• WHAT THIS TASK INVOLVES: Below are records to transcribe exactly, without their pictures.

• SUPPLIED MATERIAL:
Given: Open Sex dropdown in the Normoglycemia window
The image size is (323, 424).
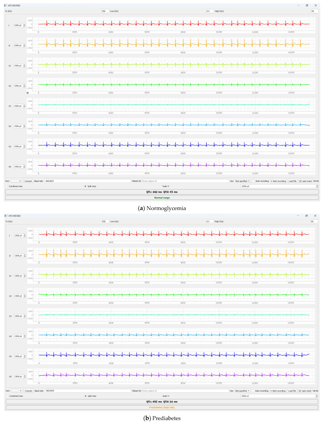Looking at the screenshot, I should tap(243, 181).
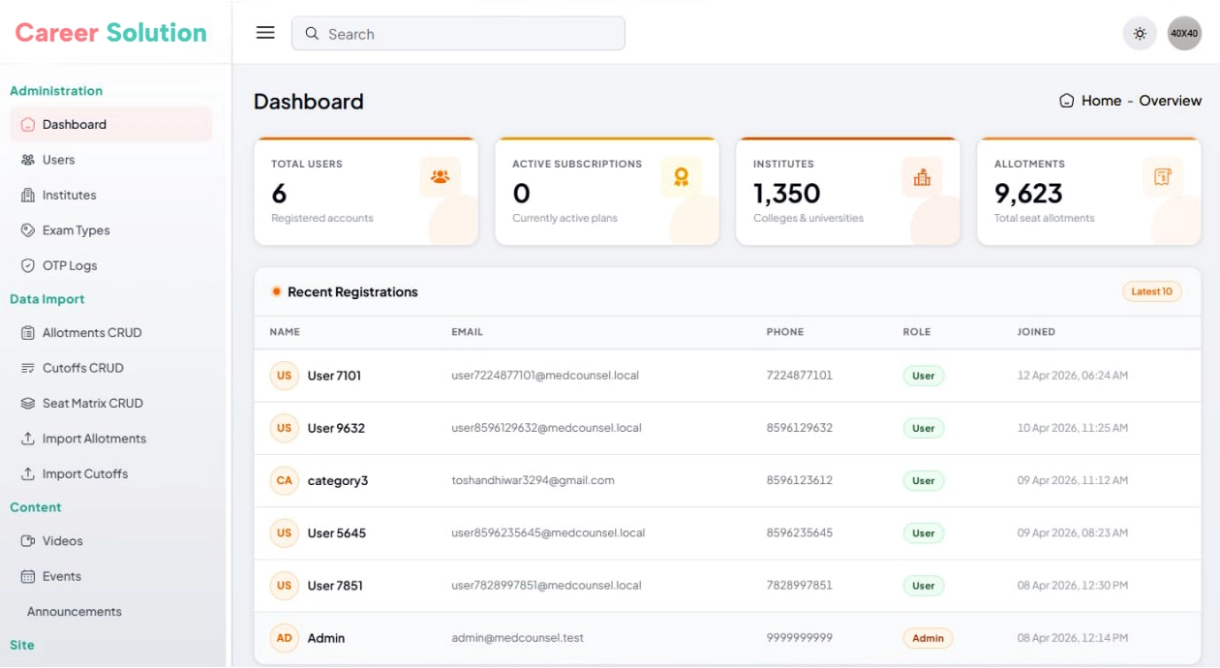Click the Exam Types tag icon
Viewport: 1220px width, 668px height.
click(26, 229)
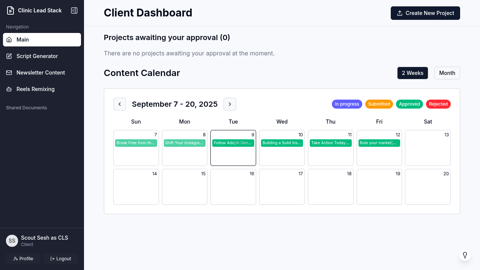Click the In progress legend badge
480x270 pixels.
tap(347, 104)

• SOLUTION:
Given: Open Sex dropdown in the Normoglycemia window
The image size is (323, 424).
Looking at the screenshot, I should tap(243, 181).
Click the Exam Types tag icon
Viewport: 1220px width, 668px height.
click(26, 229)
Click the In progress legend badge
480x270 pixels.
tap(347, 104)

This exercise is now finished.